Markus contends that a vast, untapped market exists in systems designers, people who think in terms of black boxes that capture all the behavioral and intrinsic information. "The engineering design kits currently under development by MCNC and its partners will provide these black boxes and the supporting design framework to the systems design community, opening the door for their participation in MEMS foundry activities. This has the potential to spark an additional level of interest and product introduction beyond the current frenzy," says Markus.

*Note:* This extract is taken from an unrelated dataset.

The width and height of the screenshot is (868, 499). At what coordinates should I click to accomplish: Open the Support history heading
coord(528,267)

To move MEMS up the design chain, support for design IP is necessary. This is especially important for designers new to MEMS. Intellectual property provides more general-purpose ready-made pieces to help jump-start the design. As a result, instead of laboriously creating a device by pushing polygons, the designer can use MEMS IP to significantly streamline the design effort. This makes it easier for those new to this type of design to efficiently produce a viable MEMS application. The designer can still zero in on crucial areas at the device level, and work with field solvers. However, once the designer is satisfied, lower-level information can be automatically translated into an analog HDL, and integrated with other IP at the system level.

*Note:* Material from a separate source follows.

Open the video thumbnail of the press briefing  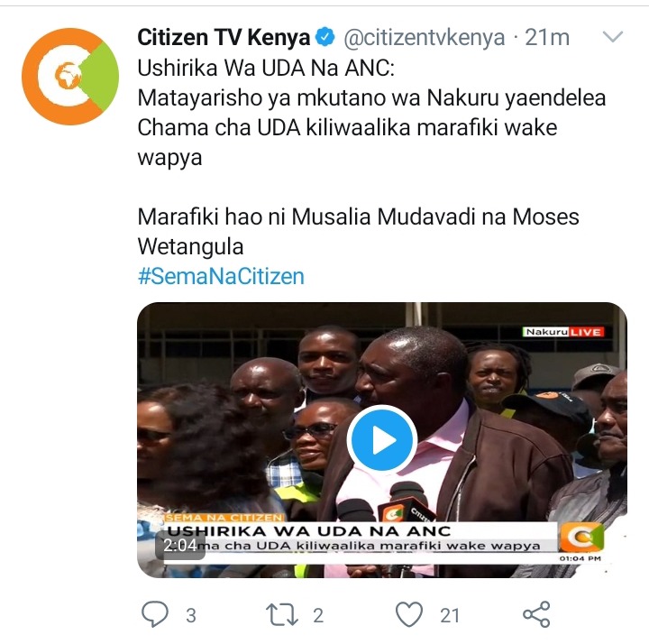[x=382, y=440]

Dr. Beernaert of the European Commission emphasizes the pressing need for reusability, "Currently, every new MEMS application is a new process, a new device design that starts from scratch. This is very inefficient, very expensive, and is asking for mistakes to be made. Having interfaces in the form of IP to specific foundries, and qualified, debugged MEMS building blocks will be critical for faster development times, and for increasing the chances of immediate success."
MEMS: On The Verge
With the ability to support any combination of electrical and micromechanical devices on a single chip, MEMS opens an endless horizon of tantalizing possibilities for future designs. But to fully mine the staggering potential of MEMS tomorrow, design tools and methodologies must be devised today that support that vision. With the combined effort of DARPA and the EDA industry focusing on MEMS, significant effort has already made in that direction. Such progress ensures that the tremendous promise that MEMS holds for next-generation IC-based applications will, in fact, become a reality.